Once mature, replace Julia's flisp-based reference frontend in Core
Design Opinions
Parser implementation should be independent from tree data structures. So
we have the ParseStream interface.
Tree data structures should be layered to balance losslessness with
abstraction and generality. So we have SyntaxNode (an AST) layered on top
of GreenNode (a lossless parse tree). We might need other tree types later.
Fancy parser generators still seem marginal for production compilers. We use
a boring but flexible recursive descent parser.
Status
The library is in pre-0.1 stage, but parses all of Base correctly with only a
handful of failures remaining in the Base tests and standard library.
The tree data structures should be somewhat usable but will evolve as we try
out various use cases.
Examples
Here's what parsing of a small piece of code currently looks like in various
forms. We'll use the parseall convenience function to demonstrate, but
there's also a more flexible parsing interface with JuliaSyntax.parse().
First, a source-ordered AST with SyntaxNode (call-i in the dump here means
the call has the infix -i flag):
Internally this has a full representation of all syntax trivia (whitespace and
comments) as can be seen with the more raw "green tree" representation with
GreenNode. Here ranges on the left are byte ranges, and ✔ flags nontrivia
tokens. Note that the parentheses are trivia in the tree representation,
despite being important for parsing.
To use JuliaSyntax as the default Julia parser to include() files,
parse code with Meta.parse(), etc, call
julia> JuliaSyntax.enable_in_core!()
This causes some startup latency, so to reduce that you can create a custom
system image by running the code in ./sysimage/compile.jl as a Julia script
(or directly using the shell, on unix).

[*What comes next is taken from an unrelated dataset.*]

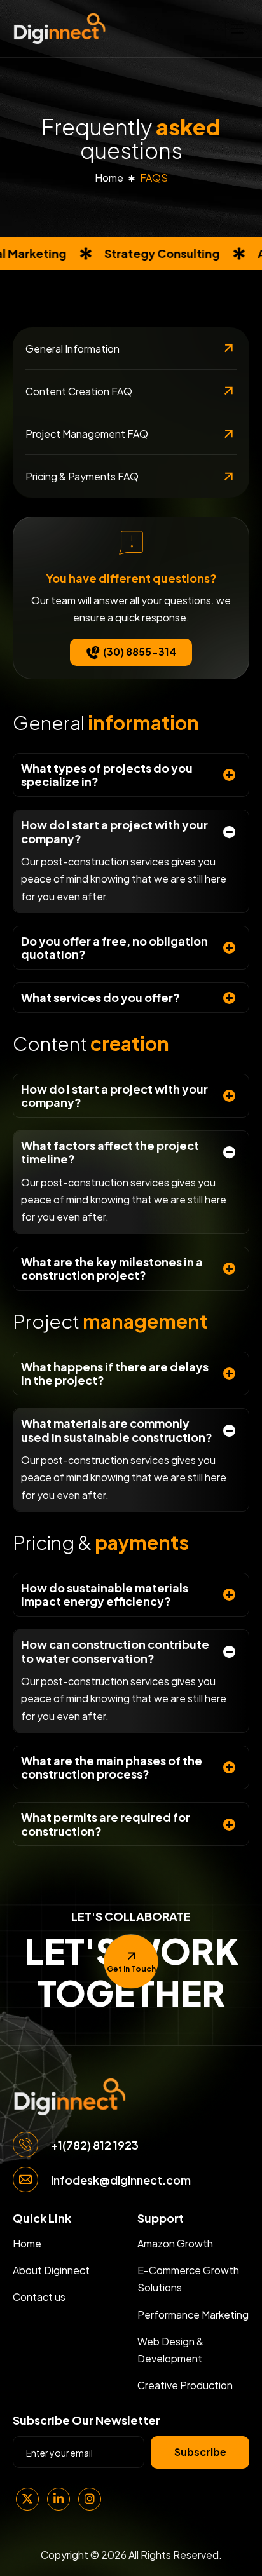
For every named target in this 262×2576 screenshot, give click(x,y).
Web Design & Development (170, 2350)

Then use julia -J $resulting_sysimage.
Using a custom sysimage has the advantage that package precompilation will also
go through the JuliaSyntax parser.
Parser implementation
Our goal is to losslessly represent the source text with a tree; this may be
called a "lossless syntax tree". (This is sometimes called a "concrete syntax
tree", but that term has also been used for the parse tree of the full formal
grammar for a language including any grammar hacks required to solve
ambiguities, etc. So we avoid this term.)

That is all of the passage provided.